Incomodada com essa opinião popular, Leigh e sua equipe decidiram fazer uma experiência para ver se os tubarões-de-pala eram, de fato, capazes de digerir e adquirir nutrientes das ervas marinhas. Eles trabalharam com cinco tubarões-de-pala cativos e os alimentaram com uma dieta que consistia 90% em ervas marinhas e outros 10% em lulas. A dieta consistia, todos os dias, em 5% do peso do tubarão e foi realizada durante três semanas. Os pesquisadores coletaram as fezes dos animais durante os testes de alimentação e todos os turbarão sofreram eutanásia ao final do experimento.
Uma análise digestiva dos animais mortos e de suas fezes mostraram que os tubarões-de-pala de fato digeriam e absorviam os nutrientes das ervas marinhas. Além disso, os tubarões mostraram crescimento somático (celular) enquanto estavam na dieta baseada em vegetais. Por fim, eles possuíam a bioquímica necessária para quebrar até mesmo as porções mais duras das ervas marinhas fibrosas.
“Marcamos quimicamente as ervas marinhas da dieta com carbono-13, que basicamente era um marcador químico que poderíamos utilizar para verificar se os nutrientes das ervas marinhas estavam sendo digeridos e absorvidos na corrente sanguínea do tubarão”, disse Leigh. “Fizemos coleta regular de sangue e descobrimos altos níveis desse marcador químico, indicando a assimilação de nutrientes de ervas marinhas.”
Os pesquisadores analisaram o material fecal para medir quanto de cada tipo de nutriente (carboidratos, proteínas, gorduras, etc.) era excretado, e como isso se comparava à quantidade de comida consumida. Cerca de metade da matéria orgânica total das ervas marinhas foi digerida.
“Finalmente, determinamos quais tipos de enzimas digestivas (enzimas que são utilizadas para quebrar as moléculas de comida) os tubarões-de-pala possuíam”, disse a cientista ao Gizmodo. “Diferentes enzimas quebram diferentes nutrientes e, geralmente, carnívoros possuem baixos níveis de enzimas que quebram as fibras e os carboidratos. No entanto, o tubarão-de-pala tinha altos níveis desses tipos de enzimas”.

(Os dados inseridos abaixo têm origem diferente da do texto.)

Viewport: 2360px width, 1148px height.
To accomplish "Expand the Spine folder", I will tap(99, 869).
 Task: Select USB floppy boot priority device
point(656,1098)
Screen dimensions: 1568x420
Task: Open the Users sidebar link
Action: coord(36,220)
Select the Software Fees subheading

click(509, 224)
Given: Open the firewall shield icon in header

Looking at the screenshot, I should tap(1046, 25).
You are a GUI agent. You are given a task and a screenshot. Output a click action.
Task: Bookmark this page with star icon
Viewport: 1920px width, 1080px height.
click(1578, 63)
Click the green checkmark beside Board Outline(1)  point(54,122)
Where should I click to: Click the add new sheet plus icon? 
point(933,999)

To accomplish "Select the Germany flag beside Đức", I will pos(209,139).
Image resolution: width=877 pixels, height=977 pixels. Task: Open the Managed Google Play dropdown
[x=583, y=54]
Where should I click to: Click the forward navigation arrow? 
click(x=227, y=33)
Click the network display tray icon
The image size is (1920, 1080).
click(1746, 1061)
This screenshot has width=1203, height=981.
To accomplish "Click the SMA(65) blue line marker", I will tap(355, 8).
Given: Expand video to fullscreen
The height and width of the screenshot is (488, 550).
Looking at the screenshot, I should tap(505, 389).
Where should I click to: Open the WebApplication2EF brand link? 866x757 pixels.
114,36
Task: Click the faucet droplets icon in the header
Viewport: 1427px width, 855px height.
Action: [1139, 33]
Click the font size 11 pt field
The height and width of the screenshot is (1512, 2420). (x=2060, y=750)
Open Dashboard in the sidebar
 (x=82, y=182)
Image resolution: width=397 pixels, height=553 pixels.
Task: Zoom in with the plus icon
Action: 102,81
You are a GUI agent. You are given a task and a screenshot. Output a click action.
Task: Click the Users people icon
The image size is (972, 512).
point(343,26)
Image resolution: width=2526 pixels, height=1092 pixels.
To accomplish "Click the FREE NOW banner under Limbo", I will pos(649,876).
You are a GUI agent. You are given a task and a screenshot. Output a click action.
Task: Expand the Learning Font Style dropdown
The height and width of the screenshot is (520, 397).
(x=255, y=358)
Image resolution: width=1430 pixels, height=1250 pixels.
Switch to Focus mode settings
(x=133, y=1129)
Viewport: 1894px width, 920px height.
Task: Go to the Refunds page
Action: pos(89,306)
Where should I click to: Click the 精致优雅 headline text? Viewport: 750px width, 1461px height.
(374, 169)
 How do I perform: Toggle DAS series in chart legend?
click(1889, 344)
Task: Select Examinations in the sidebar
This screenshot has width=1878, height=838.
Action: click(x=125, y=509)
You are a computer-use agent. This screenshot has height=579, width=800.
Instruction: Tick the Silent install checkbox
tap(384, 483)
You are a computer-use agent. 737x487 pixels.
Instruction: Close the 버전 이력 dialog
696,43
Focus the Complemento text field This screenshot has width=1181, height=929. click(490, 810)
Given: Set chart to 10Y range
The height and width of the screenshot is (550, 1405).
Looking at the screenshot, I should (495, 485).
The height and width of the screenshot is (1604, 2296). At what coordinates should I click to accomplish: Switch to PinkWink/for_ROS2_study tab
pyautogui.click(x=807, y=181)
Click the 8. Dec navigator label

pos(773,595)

Com base nessa evidência, a pesquisa conclui:
Mostramos que um tubarão costeiro, que anteriormente pensava-se tratar de um animal somente carnívoro, é capaz de digerir ervas marinhas com eficiência pelo menos moderada, o que possui implicações ecológicas… [dentro] dos ecossistemas frágeis das ervas marinhas.
Essa descoberta faz com que os cientistas comecem a reavaliar o papel dos tubarões-de-pala nos ambientes de ervas marinhas. Esses onívoros, como agora podemos chamá-los, provavelmente são responsável por uma pastagem significativa e um transporte de nutrientes dentro desse ecossistema. Os prados de ervas marinhas, segundo os cientistas, representam o ecossistema costeiro mais difundido no planeta, com um impacto importante na ecologia e alimentação.
“Ervas marinhas são extremamente importantes”, disso Leigh. “Elas produzem oxigênio, são viveiros para muitas espécies de peixes comercialmente importantes, filtram toxinas da água, entre outras coisas. No entanto, muitos prados de ervas marinhas estão sofrendo um declínio de saúde e de abundância. Este estudo é o primeiro passo para determinar como o tubarão-de-pala realmente se encaixa nesse tipo de habitat”.
Em termos de limitações, o estudo nos oferece apenas uma imagem de uma população dos tubarões da área de Florida Keys. Os pesquisadores ainda não sabem como os tubarões do Pacífico impactam em termos de consumo e digestão de vegetais.
É uma descoberta muito bacana, sem sombra de dúvidas. Os tubarões, como mostra essa pesquisa, nem sempre se encaixam nos esteriótipos que nós impusemos a eles.